The only way any society can continue to produce – and thereby to consume – is if it continually sets aside part of what it produces, just to replace what it has used up, in the process of production itself. A farmer growing corn, for example, may have used 100 kilograms of corn as seed, to produce 1000 kilograms of corn. If they want to grow 1000 kilograms of corn again next year, they will have to set aside 100 kilograms out of this year's crop to use as seed again. But, they will also have used a certain amount of fertiliser, a certain proportion of the life of their plough and so on. The cost of replacing these elements and instruments of production has also to be taken out of the proceeds of selling the 1000 kilograms of corn. Of course, these other things, the fertiliser, the plough and so on, made by other members of society, also require labour-time for their production, and the elements and instruments of their production in turn – for example the lathe used to produce a plough – also get used up, and a proportion of output set aside for their replacement too.

Put another way, - maybe looking at it from the standpoint of Robinson Crusoe – in any given year, out of the total labour-time available to society, then just to continue production at the same level, a certain proportion of that labour-time has to be set aside for no other purpose than to just replace the means of production. Under capitalism, this proportion is what we have described as the constant capital.

If production be capitalistic in form, so, too, will be reproduction. Just as in the former the labour process figures but as a means towards the self-expansion of capital, so in the latter it figures but as a means of reproducing as capital — i.e., as self-expanding value — the value advanced.” (p 531)

Marx’s analysis here is important in relation to the errors made by the Temporal Single System Interpretation (TSSI). Note that Marx does not speak of the “money” advanced here, in this process of reproduction, but of the “value” advanced, and these are two very different things. He continues,

It is only because his money constantly functions as capital that the economic guise of a capitalist attaches to a man. If, for instance, a sum of £100 has this year been converted into capital. and produced a surplus-value of £20, it must continue during next year, and subsequent years, to repeat the same operation. As a periodic increment of the capital advanced, or periodic fruit of capital in process, surplus-value acquires the form of a revenue flowing out of capital.

If this revenue serve the capitalist only as a fund to provide for his consumption, and be spent as periodically as it is gained, then, caeteris paribus, simple reproduction will take place. And although this reproduction is a mere repetition of the process of production on the old scale, yet this mere repetition, or continuity, gives a new character to the process, or, rather, causes the disappearance of some apparent characteristics which it possessed as an isolated discontinuous process.” (p 531-2)
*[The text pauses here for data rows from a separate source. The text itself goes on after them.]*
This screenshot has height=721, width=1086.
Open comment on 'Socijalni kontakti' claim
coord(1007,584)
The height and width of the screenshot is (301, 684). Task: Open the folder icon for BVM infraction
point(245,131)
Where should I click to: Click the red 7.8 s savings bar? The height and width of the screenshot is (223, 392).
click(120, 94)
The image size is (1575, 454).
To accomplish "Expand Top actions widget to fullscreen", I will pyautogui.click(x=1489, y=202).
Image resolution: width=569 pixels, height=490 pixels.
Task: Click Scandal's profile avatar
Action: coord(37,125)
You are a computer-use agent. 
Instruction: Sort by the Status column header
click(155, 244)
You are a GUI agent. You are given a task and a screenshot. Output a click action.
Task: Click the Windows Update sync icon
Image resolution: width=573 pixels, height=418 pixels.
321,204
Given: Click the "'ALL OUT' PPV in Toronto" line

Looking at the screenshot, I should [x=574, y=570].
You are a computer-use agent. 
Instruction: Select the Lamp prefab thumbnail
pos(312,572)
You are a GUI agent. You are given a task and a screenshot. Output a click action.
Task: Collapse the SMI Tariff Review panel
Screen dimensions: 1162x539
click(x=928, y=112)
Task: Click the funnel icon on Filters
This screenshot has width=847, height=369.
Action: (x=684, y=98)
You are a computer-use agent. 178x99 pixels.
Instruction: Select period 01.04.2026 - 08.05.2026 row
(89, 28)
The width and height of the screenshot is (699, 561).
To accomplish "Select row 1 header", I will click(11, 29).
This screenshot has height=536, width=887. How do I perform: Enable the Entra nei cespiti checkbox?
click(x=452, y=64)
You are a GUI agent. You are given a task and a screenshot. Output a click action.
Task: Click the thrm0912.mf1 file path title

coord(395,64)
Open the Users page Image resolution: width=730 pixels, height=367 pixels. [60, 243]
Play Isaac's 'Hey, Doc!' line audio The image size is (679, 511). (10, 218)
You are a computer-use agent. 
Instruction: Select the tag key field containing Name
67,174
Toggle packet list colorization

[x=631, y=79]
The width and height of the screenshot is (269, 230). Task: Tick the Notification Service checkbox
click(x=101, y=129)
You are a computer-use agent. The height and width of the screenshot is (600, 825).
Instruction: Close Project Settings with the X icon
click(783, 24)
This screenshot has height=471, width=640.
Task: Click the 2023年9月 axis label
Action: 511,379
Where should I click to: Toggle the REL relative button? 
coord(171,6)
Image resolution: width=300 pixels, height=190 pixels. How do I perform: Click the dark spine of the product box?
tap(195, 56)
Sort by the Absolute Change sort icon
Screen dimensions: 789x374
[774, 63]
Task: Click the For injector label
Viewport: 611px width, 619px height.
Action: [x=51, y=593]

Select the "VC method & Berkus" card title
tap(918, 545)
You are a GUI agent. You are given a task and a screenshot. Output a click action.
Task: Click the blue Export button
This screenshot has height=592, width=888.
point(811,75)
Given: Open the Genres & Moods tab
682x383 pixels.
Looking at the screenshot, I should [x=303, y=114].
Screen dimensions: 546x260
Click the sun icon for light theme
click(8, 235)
But, the TSSI does continue to see it as a discontinuous process, because they have a syllogistic view of time. Each year, each period of production is viewed as discrete rather than continuous. Rather than the purpose of capitalist production being viewed objectively from the standpoint of capital, as the continuous reproduction and expansion of capital, it is viewed subjectively from the standpoint of the capitalist, and his desire for enrichment. That is why they put forward as valid the idea that capitalist production could cease, mid-flow, simply in order for the capitalist to realise capital gain, where capital has been revalued.